PHP is an open-source scripting language web developers embed in HTML to manage dynamic content, databases, and other everyday tasks. The PHP project maintains its repositories on its own git infrastructure. Over the weekend, someone pushed malicious commits that may have allowed hackers to attack websites that use the PHP repositories.
Over the weekend, attackers uploaded two malware payloads to the PHP git server, one would have created a backdoor to PHP-enabled websites. Both were found and reverted before going into production. The two commits were pushed to the php-src repository on Sunday under the user names of PHP maintainers Nikita Popov (nikic) and Rasmus Lerdorf (rlerdorf).
The descriptions said they were corrections to “fix typos.” Popov immediately issued a statement saying he and Lerdorf are unsure how the attackers uploaded the malicious code under their names but think someone with push access compromised the server.
“Yesterday (2021-03-28) two malicious commits were pushed to the php-src repo from the names of Rasmus Lerdorf and myself,” Popov wrote. “We don’t yet know how exactly this happened, but everything points towards a compromise of the git.php.net server (rather than a compromise of an individual git account).”

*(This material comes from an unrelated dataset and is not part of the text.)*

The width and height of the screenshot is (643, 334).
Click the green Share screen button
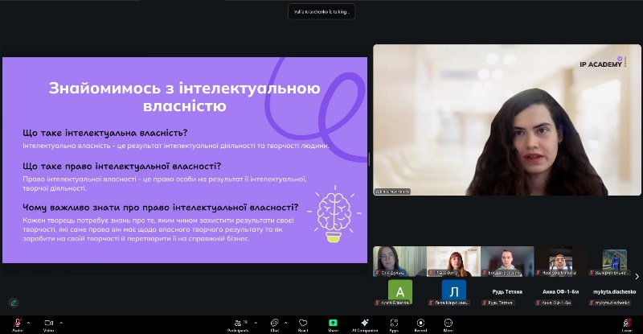pyautogui.click(x=333, y=324)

As a result of the attack, they decided that maintaining the project on their own git server is “an unnecessary security risk.” The project’s GitHub repositories, which were previously just mirrors, will now become canonical, and the git.php.net server will be shut down. Contributors to the project must join the PHP organization on GitHub to push commits.
Popov notes that as an added precaution, they are reviewing all repositories for any other possible “corruptions” and asks that if anyone else sees anything suspicious, to let him know.